This photo does not belong to me. It is the property of Karel Cudlin. All Rights Reserved.

Music streams through the air as an elderly woman sings in the distance about life. “It’s some kind of blues,” reminisces an aged man wearing a charcoal gray suit jacket as he toys with a small Samsung digital camera that sits on the table.  His warm, tan face is inviting and brightly lit as he looks into the distance as if the scene he paints is occurring in front of him as he speaks. This is not the lower half of Žižkov travelers are warned about and locals avoid. This is the lower half of Žižkov that Karel Cudlín remembers.

Perched in a cafe located near Prague’s Old Town Square, the Prague-based photographer flashed nostalgic smirks whenever he brought up his time taking pictures of and befriending members of the Žižkov Roma community. Like Harlem in New York City, the lower half of Žižkov is a pointedly avoided area by tourists and locals alike. For locals especially, disdain for this economically downtrodden and isolated area stems from a history of racist and untrusting attitudes towards the Roma community.

Cudlín, who has won countless awards for his craft including 17 prizes from Czech Press Photo, has built a career for himself that has been heavily highlighted by a passion to explore the overlooked and sometimes shamed communities of the world. He has travelled to Poland, Israel, and the Ukraine and has photographed everyone from veterans to actors. These projects come from a place of passion and curiosity. Covering the Roma people accidentally became the photographer’s first project, but it built the framework for a shining career to come.

Cudlín’s experience with members of this specific gypsy community had been positive and genuine. “People [do not] have two faces there,” he remarks. “Some people have their private face and their public face. [The gypsies] didn’t play the social too much.”

Born in 1960 to a doctor (his father) and a typist (his mother) in the upper half of Žižkov, a distinct class barrier separated Cudlín from the Roma community for most of his early life. While in gymnasium, a younger Karel became attached to more artistic interests. He explored painting and poetry but became enamored with photography when given his father’s old Exakta camera at the age of 14. Exploration of the medium ensued as he began to exchange old photography magazines with friends and his uncle, who had been an amateur in the field. Inspired by American photographers like Roy DeCarava, Cudlín realized his specialty — social documentary photography.

In 1977, at the age of 17, Cudlín had been able to practice his new interest. Walking through Žižkov, the open, inviting nature of the gypsies influenced the photographer in a time where Communism had forced the Czech population to become “more closed,” as he explains it. His interests were piqued not only from the warm welcome he had received but also from the wildly different family dynamic he observed there. “It is a different kind of family life,” he states with a spec of awe. “You see these homes with as many as 15 people [whereas] Czech families are very small.” An interest in roots and family has inspired later work by Cudlín, including a current exploration of the revived Jewish community in Prague.

— GOAL 1 —
Translate this sentence from the profile of photographer Karel Cudlín into Spanish: "He has travelled to Poland, Israel, and the Ukraine and has photographed everyone from veterans to actors."
— GOAL 2 —
Repeat word for word the stretch of the Cudlín profile that begins at the words "In 1977, at" and stops after the words "community in Prague.".
The items that come next are not needed.

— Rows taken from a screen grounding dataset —
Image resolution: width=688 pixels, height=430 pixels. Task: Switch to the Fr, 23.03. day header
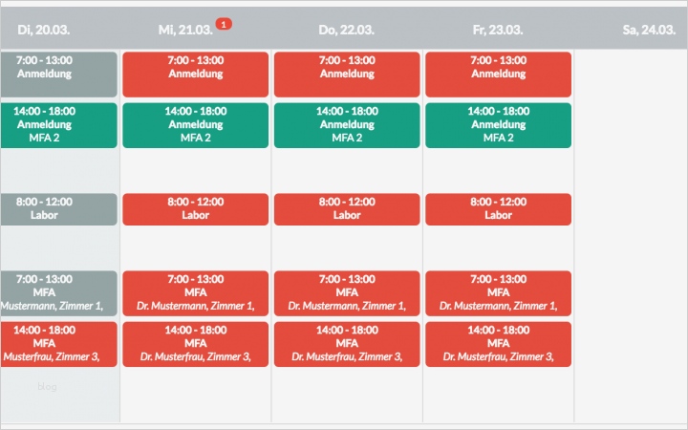(x=498, y=30)
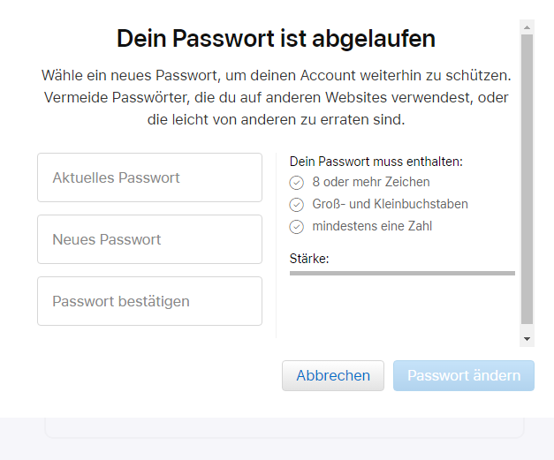Click the heading 'Dein Passwort ist abgelaufen'
Image resolution: width=554 pixels, height=460 pixels.
(x=276, y=39)
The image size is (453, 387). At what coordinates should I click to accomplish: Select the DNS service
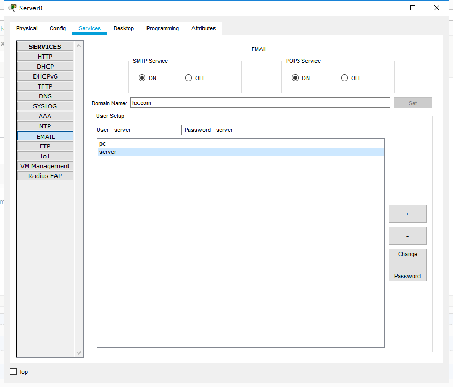tap(45, 96)
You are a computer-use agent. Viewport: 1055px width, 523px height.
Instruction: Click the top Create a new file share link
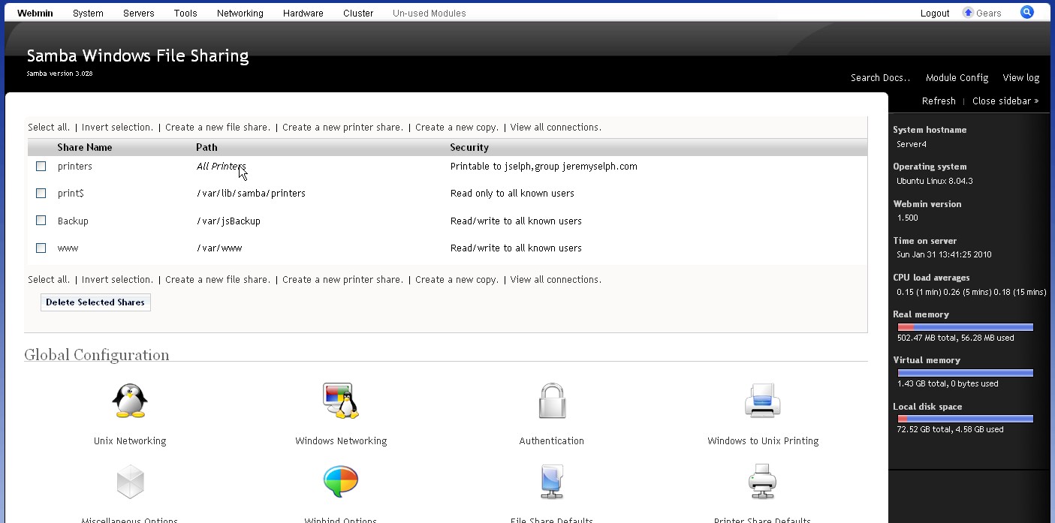click(217, 128)
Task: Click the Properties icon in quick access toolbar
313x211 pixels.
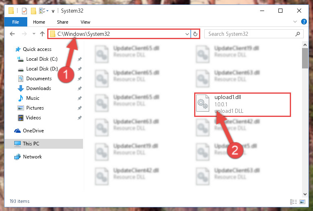Action: coord(24,11)
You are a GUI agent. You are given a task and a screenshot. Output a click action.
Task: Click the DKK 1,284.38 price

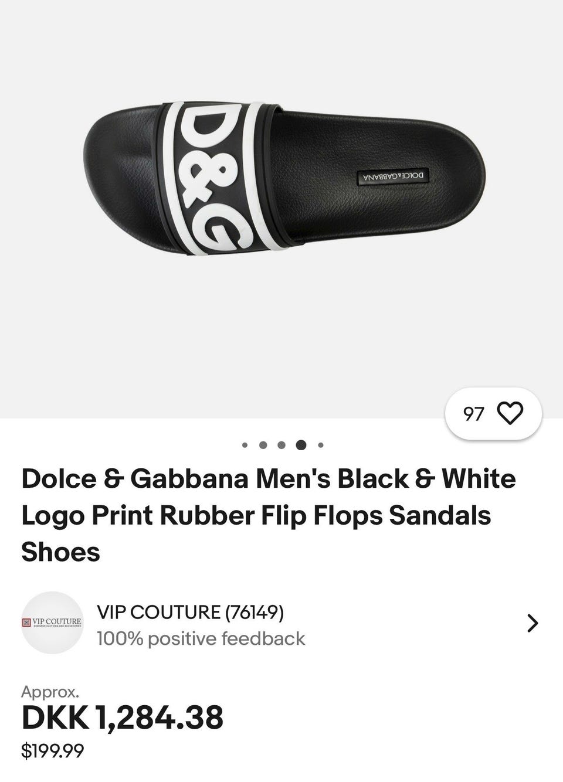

— WRITTEN ANSWER 1 —
Ha viajado a Polonia, Israel y Ucrania, y ha fotografiado a todo tipo de personas, desde veteranos hasta actores.

— WRITTEN ANSWER 2 —
In 1977, at the age of 17, Cudlín had been able to practice his new interest. Walking through Žižkov, the open, inviting nature of the gypsies influenced the photographer in a time where Communism had forced the Czech population to become “more closed,” as he explains it. His interests were piqued not only from the warm welcome he had received but also from the wildly different family dynamic he observed there. “It is a different kind of family life,” he states with a spec of awe. “You see these homes with as many as 15 people [whereas] Czech families are very small.” An interest in roots and family has inspired later work by Cudlín, including a current exploration of the revived Jewish community in Prague.